İranın nükleer bomba üretmek gibi bir niyetinin olmadığını Ayetullah Ali Hameney bundan birkaç gün önce açıklarken, nükleer bomba üretmenin bir ahlaksızlık olduğunu ve insanlık alemi için bundan daha büyük bir günah olmayacağını söyledi.
Farkında iseniz Ayetullah Ali Hamaney için herkesin kullandığı dini lider tabirini kullanmadım.
Benim için bundan saçma bir niteleme olamaz.
Zira dinin lideri olmaz, din zaten kendisi liderdir. Geriye onun yolundan gidenler ile gitmeyenler kalır. Hepsi bu. Ali Hamaney dini lider, eee başkaları ne? onlar da dinsiz lider, öyle mi?
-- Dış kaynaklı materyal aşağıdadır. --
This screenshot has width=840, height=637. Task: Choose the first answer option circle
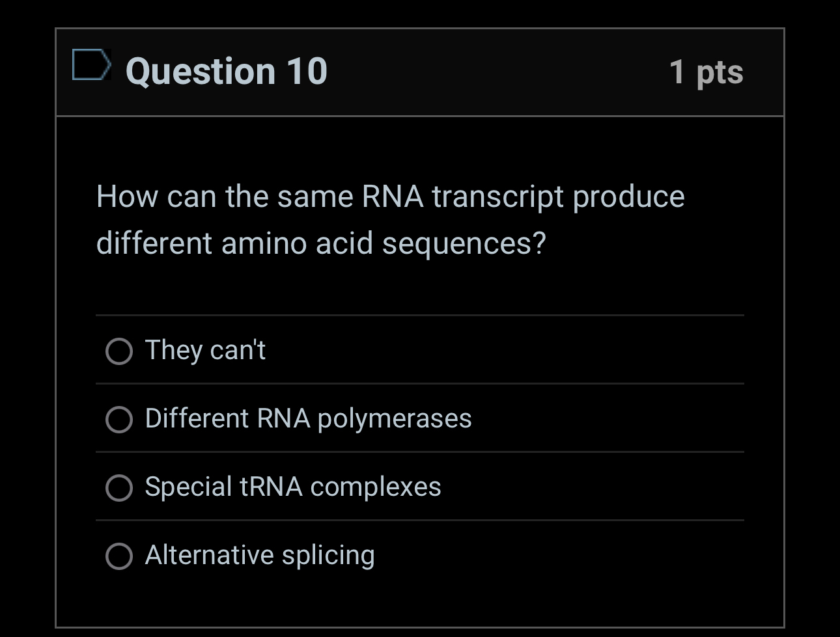pos(119,352)
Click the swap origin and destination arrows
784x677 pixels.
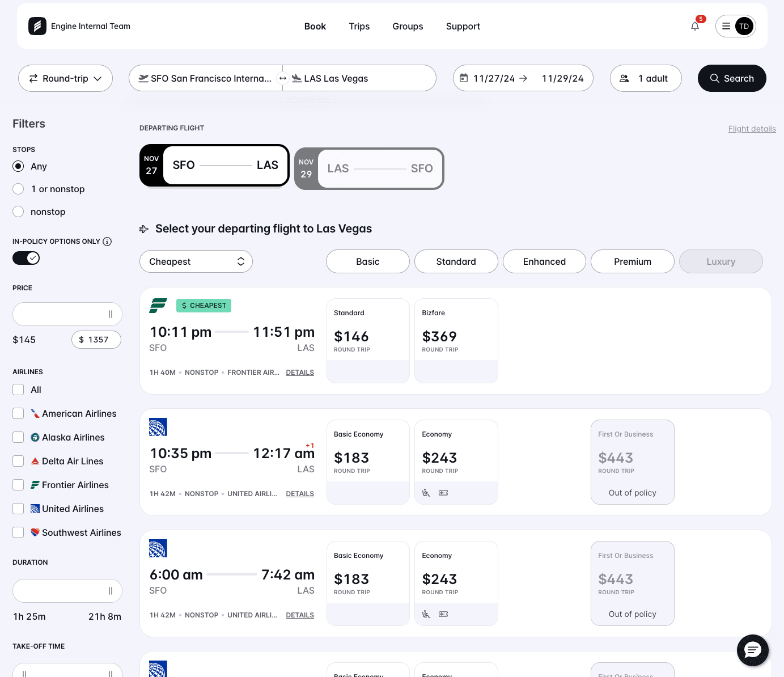coord(282,78)
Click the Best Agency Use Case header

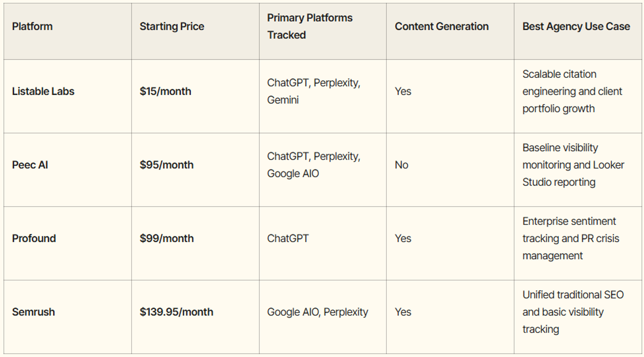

Kuranı Kerim İslam düşmanlarına, Müslüman oldular diye kendilerini yerlerinden yurtlarından çıkaranlara, durduk yere düşmanlık besleyenlere, aynı türden davranılmasını emreder. Hatta onlar için silahlar ve besili atlar yetiştirilmesini kesin olarak öğütler.
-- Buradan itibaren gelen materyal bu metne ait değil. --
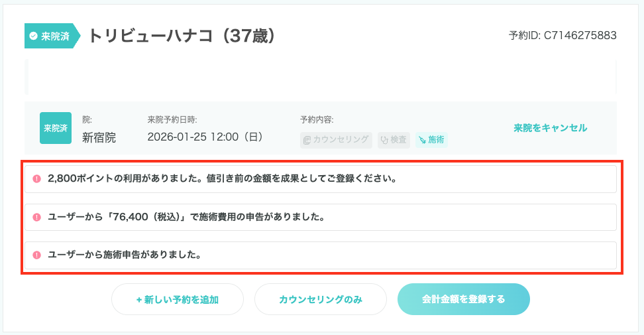This screenshot has width=644, height=335.
Task: Click the alert icon beside ユーザーから施術申告がありました
Action: pos(36,255)
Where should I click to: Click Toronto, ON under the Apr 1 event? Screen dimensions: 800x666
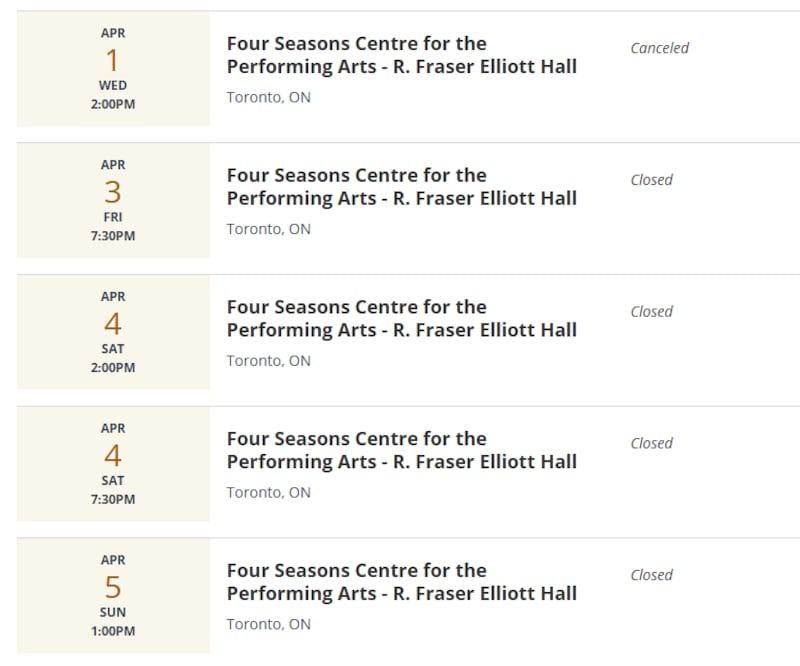(x=269, y=97)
Şimdi dünyanın çeşitli ülkelerinde nükleer silahlar var. ABD, Rusya, çin, Fransa, Almanya, Pakistan, Hindistan ve tabii ki İsrail.
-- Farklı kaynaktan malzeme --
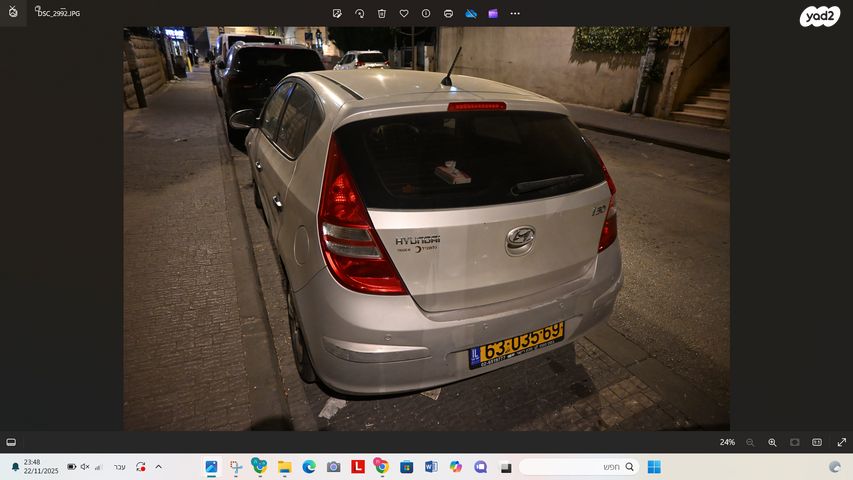The image size is (853, 480).
Task: Delete the photo with the trash icon
Action: [x=382, y=14]
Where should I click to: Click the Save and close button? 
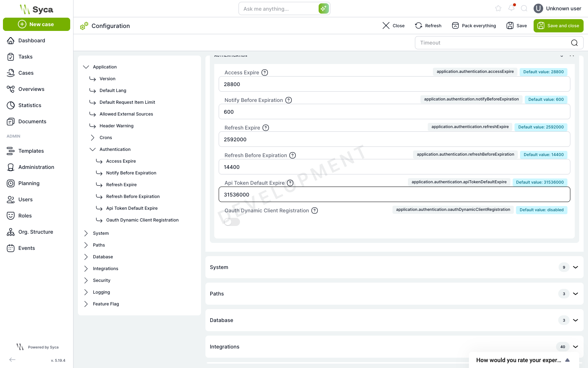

Bunların hepsi İslama ve Müslümanlara dost olsa idi, elbette onların sahip oldukları silahları yapmak için, bir cehde, bir gayrete gerek kalmazdı.
Fransa, İngiltere ve Almanyayı bir çırpıda dışarıda bırakalım, bir anlamda bunların İrana dost!!! Olduklarını kabul edelim. Ya ABD, ya İsrail, bu her iki ülke İranın can düşmanları değil mi?
Peki bunlar niye İrana düşman?
İran onlara en küçük bir fiske mi vurmuş?
Tabii ki hayır.
Devrim sırasında İran Şahı Rıza Pehlevi, ABD ile iyi dosttu. Devrim olunca da bu ülkeye kaçtı ve orada hayatını kaybetti. ABD kendisine yakın bu insanın tahtından edilmesini, sanki doğrudan kendisine yapılmış bir eylem olarak gördü ve İrana açtı ağzını, yumdu gözünü, Allah ne verdi ise söylenmeye başladı.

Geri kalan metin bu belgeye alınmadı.